**Extracted information:**
————
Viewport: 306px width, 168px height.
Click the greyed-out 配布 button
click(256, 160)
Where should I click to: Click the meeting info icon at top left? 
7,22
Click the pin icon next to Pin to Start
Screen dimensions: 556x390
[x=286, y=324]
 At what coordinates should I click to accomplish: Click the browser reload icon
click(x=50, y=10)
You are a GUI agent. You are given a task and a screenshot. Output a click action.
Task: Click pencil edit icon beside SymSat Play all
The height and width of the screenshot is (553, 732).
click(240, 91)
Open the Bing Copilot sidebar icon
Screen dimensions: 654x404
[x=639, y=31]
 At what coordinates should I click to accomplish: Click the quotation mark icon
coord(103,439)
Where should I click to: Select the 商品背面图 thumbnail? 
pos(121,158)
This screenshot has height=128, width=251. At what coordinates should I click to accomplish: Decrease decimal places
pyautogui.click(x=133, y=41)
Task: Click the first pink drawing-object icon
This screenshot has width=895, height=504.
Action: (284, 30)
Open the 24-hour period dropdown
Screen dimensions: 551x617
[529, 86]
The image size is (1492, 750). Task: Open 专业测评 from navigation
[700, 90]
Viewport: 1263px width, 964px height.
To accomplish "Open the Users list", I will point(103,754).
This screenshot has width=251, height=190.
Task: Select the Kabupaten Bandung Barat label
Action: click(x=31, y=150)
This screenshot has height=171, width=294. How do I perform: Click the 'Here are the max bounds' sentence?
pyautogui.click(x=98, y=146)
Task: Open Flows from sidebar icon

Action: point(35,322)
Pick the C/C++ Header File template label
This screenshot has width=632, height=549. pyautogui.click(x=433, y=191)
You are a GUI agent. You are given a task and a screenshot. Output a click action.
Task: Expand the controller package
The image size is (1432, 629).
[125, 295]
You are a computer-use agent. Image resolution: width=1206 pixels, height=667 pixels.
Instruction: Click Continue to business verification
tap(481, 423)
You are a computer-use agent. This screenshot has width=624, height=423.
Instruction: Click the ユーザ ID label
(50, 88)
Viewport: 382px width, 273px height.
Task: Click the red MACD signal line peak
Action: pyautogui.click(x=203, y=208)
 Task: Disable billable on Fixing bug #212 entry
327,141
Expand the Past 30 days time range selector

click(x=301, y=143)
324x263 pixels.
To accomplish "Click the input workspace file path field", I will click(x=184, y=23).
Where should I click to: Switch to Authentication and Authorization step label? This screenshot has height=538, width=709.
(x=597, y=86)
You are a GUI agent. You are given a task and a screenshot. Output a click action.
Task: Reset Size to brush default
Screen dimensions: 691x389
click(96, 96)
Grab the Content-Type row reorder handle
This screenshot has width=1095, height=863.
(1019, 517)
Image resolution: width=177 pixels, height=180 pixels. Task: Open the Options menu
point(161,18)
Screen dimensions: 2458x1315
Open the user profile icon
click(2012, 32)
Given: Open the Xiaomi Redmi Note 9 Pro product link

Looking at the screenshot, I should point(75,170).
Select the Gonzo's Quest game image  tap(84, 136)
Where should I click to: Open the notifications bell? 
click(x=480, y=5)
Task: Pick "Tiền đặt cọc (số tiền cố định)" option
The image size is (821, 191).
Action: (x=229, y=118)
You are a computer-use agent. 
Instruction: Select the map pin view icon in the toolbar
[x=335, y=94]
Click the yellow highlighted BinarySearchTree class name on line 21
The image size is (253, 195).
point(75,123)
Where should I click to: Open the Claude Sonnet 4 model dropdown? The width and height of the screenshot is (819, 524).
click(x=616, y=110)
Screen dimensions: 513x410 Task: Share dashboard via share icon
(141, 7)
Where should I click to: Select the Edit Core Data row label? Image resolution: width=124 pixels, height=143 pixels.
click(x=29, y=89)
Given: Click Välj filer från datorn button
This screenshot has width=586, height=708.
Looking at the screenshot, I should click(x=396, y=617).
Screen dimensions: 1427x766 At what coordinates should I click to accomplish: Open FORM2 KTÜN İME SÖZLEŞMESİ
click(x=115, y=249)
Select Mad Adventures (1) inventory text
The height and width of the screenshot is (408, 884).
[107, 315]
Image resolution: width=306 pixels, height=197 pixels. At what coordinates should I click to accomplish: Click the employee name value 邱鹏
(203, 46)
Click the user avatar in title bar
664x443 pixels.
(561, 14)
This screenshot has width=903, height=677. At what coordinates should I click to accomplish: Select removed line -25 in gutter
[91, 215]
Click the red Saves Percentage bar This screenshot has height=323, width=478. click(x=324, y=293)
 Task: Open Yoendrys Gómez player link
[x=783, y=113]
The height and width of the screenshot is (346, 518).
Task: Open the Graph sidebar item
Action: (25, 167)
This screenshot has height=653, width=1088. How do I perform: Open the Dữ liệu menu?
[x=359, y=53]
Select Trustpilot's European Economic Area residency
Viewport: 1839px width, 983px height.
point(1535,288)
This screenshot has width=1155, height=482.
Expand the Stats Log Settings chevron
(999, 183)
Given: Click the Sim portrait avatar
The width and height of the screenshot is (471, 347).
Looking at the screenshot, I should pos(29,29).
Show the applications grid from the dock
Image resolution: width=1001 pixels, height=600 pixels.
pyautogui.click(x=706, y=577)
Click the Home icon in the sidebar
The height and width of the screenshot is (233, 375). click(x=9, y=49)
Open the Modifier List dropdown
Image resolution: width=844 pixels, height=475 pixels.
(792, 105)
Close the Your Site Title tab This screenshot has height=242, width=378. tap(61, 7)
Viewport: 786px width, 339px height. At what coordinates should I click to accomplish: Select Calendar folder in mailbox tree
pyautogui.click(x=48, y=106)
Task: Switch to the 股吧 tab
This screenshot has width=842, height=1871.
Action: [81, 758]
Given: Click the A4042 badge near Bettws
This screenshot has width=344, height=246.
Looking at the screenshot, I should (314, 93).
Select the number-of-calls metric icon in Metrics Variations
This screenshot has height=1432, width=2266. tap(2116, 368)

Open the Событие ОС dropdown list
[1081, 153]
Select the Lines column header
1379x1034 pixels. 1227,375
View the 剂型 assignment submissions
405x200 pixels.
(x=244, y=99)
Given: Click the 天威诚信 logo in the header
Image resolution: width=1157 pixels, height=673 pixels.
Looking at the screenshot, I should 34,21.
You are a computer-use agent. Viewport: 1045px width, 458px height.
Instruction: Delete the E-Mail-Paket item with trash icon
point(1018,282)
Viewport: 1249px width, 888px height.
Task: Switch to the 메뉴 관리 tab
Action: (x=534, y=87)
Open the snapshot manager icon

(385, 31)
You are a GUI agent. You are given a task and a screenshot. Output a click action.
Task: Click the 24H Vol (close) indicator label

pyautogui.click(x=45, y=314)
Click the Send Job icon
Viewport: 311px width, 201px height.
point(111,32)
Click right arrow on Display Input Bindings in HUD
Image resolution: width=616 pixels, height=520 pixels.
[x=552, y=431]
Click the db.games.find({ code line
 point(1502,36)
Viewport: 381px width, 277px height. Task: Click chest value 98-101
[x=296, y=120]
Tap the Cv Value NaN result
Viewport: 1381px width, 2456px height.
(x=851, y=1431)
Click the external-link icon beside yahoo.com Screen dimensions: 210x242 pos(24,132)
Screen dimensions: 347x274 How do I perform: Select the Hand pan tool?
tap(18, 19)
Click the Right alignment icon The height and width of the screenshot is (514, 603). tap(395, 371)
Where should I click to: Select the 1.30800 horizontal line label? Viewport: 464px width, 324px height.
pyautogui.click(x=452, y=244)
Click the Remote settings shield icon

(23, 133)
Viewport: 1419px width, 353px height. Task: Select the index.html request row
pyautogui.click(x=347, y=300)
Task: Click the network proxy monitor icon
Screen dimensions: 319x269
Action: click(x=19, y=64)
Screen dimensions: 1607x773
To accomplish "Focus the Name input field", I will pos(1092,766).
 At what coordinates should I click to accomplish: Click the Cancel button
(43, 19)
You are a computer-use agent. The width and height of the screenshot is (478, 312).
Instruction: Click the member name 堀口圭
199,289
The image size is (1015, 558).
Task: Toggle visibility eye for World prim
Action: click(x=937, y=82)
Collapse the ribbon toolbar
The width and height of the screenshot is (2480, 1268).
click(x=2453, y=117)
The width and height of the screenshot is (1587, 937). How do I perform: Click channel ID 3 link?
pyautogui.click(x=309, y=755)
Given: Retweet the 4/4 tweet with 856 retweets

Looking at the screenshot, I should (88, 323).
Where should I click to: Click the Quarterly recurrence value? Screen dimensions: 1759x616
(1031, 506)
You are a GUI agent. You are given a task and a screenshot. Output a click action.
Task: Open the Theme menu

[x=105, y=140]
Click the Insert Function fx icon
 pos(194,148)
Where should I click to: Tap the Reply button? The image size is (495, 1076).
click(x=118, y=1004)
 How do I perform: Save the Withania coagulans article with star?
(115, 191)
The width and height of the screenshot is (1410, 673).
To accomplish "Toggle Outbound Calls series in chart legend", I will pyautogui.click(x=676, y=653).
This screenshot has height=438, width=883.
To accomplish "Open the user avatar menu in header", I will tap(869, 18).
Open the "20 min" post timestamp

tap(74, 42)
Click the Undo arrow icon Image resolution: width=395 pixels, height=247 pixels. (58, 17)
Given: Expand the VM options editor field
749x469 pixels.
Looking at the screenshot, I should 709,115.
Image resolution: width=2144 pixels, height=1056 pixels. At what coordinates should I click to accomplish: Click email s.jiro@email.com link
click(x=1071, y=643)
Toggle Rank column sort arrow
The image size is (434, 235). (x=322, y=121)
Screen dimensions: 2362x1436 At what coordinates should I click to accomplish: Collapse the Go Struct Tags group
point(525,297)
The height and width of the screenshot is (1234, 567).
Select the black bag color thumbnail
————
Quote the data word for word, from the line containing "Given: Open the" through the line containing "Action: (x=229, y=118)", with both of those lines included.

Given: Open the Xiaomi Redmi Note 9 Pro product link

Looking at the screenshot, I should point(75,170).
Select the Gonzo's Quest game image  tap(84, 136)
Where should I click to: Open the notifications bell? 
click(x=480, y=5)
Task: Pick "Tiền đặt cọc (số tiền cố định)" option
The image size is (821, 191).
Action: (x=229, y=118)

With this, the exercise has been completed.